- What you have to do
Extend the forum thread about choral symphonies with Scriabin, Mahler and Liszt by writing what comes after its final sentence.

- Document text

====================

Time-saver. I see Jimmy Wales is appealing again. Someone kindly give the man $2m.


----------



## DeepR (Apr 13, 2012)

PetrB said:


> The chorus in Scriabin's "Prometheus" is a tacked-on afterthought, singing only a few bars in the final cadence of the entire work: the work can be performed without it, as per the composer's direction in the score -- the chorus part is marked _'ad libitum'_.


Not just during the final few bars. The choir also sings for about a minute, just before and during the massive climax, where some of the "micro melodies" that were used throughout the piece fall into place. In fact, the most important moment of the piece. 
I'm glad the performance I went to used a choir, because it wouldn't be the same without it. An incredibly powerful experience I will never forget.
I haven't heard a performance where the choir wasn't used. Some conductors seem to rush through the choral part however, which is a shame.


----------



## PetrB (Feb 28, 2012)

The now cliche prototype of 'Epic' choral symphony is Mahler's Eighth.


----------



## Lisztian (Oct 10, 2011)

Il_Penseroso said:


> Oh my dear, I'm sure you ain't forget our favortie Liszt's Faust and Dante Symphonies.
> 
> How can I ever get away from the final male chorus in Faust:


Never! It's just that it was already listed on the wikipedia page. The Berlioz, a work I like, was not. But yes, both the Faust and Dante are favourites! For a while I wasn't that keen on the Faust, found it overlong and discursive. Not anymore, though. I think it's a masterpiece, and I agree with Leslie Howard who calls it one of the pinnacles of Liszt's achievement, along with the Piano Sonata and the oratorio Christus (I would also add the Annees de Pelerinage and the 'Gran' Mass).

====================

- Given data
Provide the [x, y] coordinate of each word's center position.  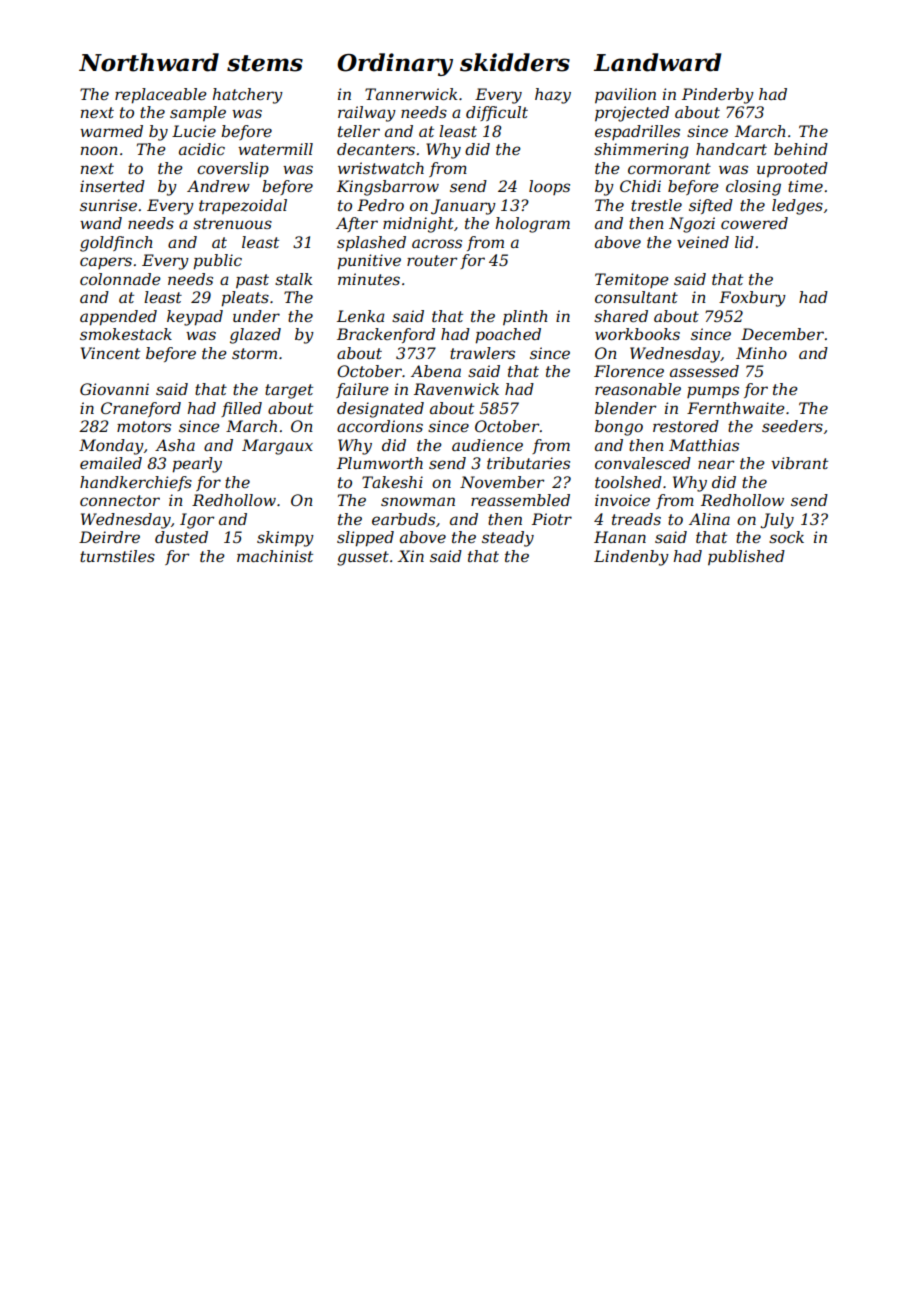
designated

====================

- Task response
----------



## Xaltotun (Sep 3, 2010)

Lisztian said:


> Berlioz' _Grande symphonie funèbre et triomphale_.


This is one ROUSING piece. Perhaps dead people aren't emotionally affected by it, but I'll suspect everyone else is!


----------



## DeepR (Apr 13, 2012)

I am going to Mahler 2 in two months, can't wait. 
I wish Scriabin's first would be performed somewhere, sometime, outside Russia, and not so far from where I live.


----------



## PetrB (Feb 28, 2012)

Symphonic, if not 'a symphony,' is Messiaen's _Trois petites liturgies de la présence divine_ for orchestra, female chorus, piano and Ondes Martinot.


----------



## Mahlerian (Nov 27, 2012)

Trois petites liturgies was the first piece by Messiaen that I heard. I have since listened to just about everything he wrote, and found my tastes expanded greatly because of it. I was also fortunate to get the chance to hear it live a few years ago.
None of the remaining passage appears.